Jürgen Spanuth mapped the movements of the Atlanteans [aka Sea Peoples aka North Sea Peoples] via sites containing Germanic Flange-Hilted swords.
Atlantis of the North – Jurgen Spanuth – English Translation: 1979
Coincidently, the travels of the Atlanteans [aka Sea Peoples aka North Sea Peoples] are eerily similar to the Viking travels [about] 2,000 years later.
At this stage some independent observers are probably suffering from a sever attack of Déjà Vu Vikings and it seems entirely reasonable to consider whether the Machiavellian Monasteries deliberately corrupted the historical narrative by inserting a bogus replica of the Sea Peoples narrative [starting in 793 AD] into the The Academic Abyss.
Working backwards through the mainstream historical narrative we arrive at the Heinsohn Horizon in the 930s where the mainstream narrative falls into The Academic Abyss and degenerates into fiction, fantasy and fabrication for a period of 700 [phantom] years.
I guess [again] it all depends upon how comfortable you are with coincidences.
One of the important aspects of Jürgen Spanuth’s thesis [which is generally overlooked by the mainstream] is that Heligoland is a source of Native Copper.
Native copper is an uncombined form of copper which occurs as a natural mineral.
Copper is one of the few metallic elements to occur in native form, although it most commonly occurs in oxidized states and mixed with other elements.
Native copper was an important ore of copper in historic times and was used by pre-historic peoples.
Native copper occurs rarely as isometric cubic and octahedral crystals, but more typically as irregular masses and fracture fillings.
It has a reddish, orangish, and/or brownish color on fresh surfaces, but typically is weathered and coated with a green tarnish of copper(II) carbonate (also known as patina or verdigris).
Bronze is an alloy consisting primarily of copper, commonly with about 12% tin and often with the addition of other metals (such as aluminium, manganese, nickel or zinc) and sometimes non-metals or metalloids such as arsenic, phosphorus or silicon.

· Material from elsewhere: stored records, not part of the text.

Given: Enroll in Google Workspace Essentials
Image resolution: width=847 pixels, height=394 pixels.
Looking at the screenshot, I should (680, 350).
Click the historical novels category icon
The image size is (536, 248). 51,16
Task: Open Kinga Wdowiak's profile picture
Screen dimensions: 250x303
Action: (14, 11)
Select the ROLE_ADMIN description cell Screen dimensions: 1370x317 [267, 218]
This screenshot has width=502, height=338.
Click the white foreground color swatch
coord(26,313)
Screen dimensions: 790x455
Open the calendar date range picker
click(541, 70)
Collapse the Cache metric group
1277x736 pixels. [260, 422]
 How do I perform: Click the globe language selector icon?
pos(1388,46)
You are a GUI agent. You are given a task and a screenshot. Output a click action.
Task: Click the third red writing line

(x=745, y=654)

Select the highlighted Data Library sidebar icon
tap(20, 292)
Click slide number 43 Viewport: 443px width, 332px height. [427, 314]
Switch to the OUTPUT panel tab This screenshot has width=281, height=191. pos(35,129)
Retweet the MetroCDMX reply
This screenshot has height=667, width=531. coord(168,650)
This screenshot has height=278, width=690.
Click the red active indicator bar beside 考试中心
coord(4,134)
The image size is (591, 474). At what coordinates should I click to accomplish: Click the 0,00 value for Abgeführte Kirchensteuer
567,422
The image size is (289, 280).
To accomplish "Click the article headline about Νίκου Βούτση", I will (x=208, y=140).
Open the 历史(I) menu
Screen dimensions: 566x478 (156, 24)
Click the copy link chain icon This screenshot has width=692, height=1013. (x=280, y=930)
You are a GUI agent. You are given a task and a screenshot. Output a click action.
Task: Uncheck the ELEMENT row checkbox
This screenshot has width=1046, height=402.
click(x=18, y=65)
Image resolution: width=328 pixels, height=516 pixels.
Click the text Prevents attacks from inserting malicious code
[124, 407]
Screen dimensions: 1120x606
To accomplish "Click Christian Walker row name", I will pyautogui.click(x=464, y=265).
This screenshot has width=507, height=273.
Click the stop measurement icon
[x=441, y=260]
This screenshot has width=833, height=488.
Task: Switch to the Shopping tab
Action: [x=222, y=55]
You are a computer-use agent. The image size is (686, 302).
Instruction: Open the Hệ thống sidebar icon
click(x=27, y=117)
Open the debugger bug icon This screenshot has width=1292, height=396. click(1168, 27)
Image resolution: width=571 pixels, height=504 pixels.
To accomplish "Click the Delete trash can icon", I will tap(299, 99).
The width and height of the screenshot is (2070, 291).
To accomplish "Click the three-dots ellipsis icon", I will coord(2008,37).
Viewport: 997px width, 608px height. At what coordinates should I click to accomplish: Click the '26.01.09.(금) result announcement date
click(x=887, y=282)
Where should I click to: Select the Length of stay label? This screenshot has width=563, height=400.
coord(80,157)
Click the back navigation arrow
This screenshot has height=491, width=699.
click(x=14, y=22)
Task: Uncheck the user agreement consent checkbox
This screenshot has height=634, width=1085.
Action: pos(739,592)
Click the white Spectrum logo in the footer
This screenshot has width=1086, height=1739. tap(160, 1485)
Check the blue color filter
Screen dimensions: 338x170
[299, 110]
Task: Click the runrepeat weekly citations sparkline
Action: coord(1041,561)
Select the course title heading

The clay is of a strong red colour, containing much oxide of iron, and with it so much carbonate of lime as to effervesce considerably with acids.
The limestone is in some parts formed of various marine remains, in others it is uniformly granular.
Through both these there are dispersed in various places deposits of copper ore in small quantities.
These consist of carbonate of copper, diffused through the earthy matters, and of crystallized masses of the same substance; and, more rarely, there are found lumps of red oxide with particles of grey ore and native copper.
Notice accompanying a Section of Heligoland, drawn up from the Communications of Lieutenants Dickson and Mac Culloch, of the Royal Engineers.
By John MacCulloch, M.D. F.L.S – Member of the Geological Society
The German Bight and the area around the island is known to have been inhabited since prehistoric times.
Flint tools have been recovered from the bottom of the sea surrounding Heligoland.
On the Oberland, prehistoric burial mounds were visible until the late 19th century and excavations showed skeletons and artefacts.
Moreover, prehistoric copper plates have been found under water near the island; those plates were almost certainly made on the Oberland.
In 697, Radbod, the last Frisian king, retreated to the then-single island after his defeat by the Franks – so it is written in the Life of Willebrord by Alcuin.
By 1231, the island was listed as the property of the Danish king Valdemar II.
Archaeological findings from the 12th to 14th century suggest the processing of copper ore on the island.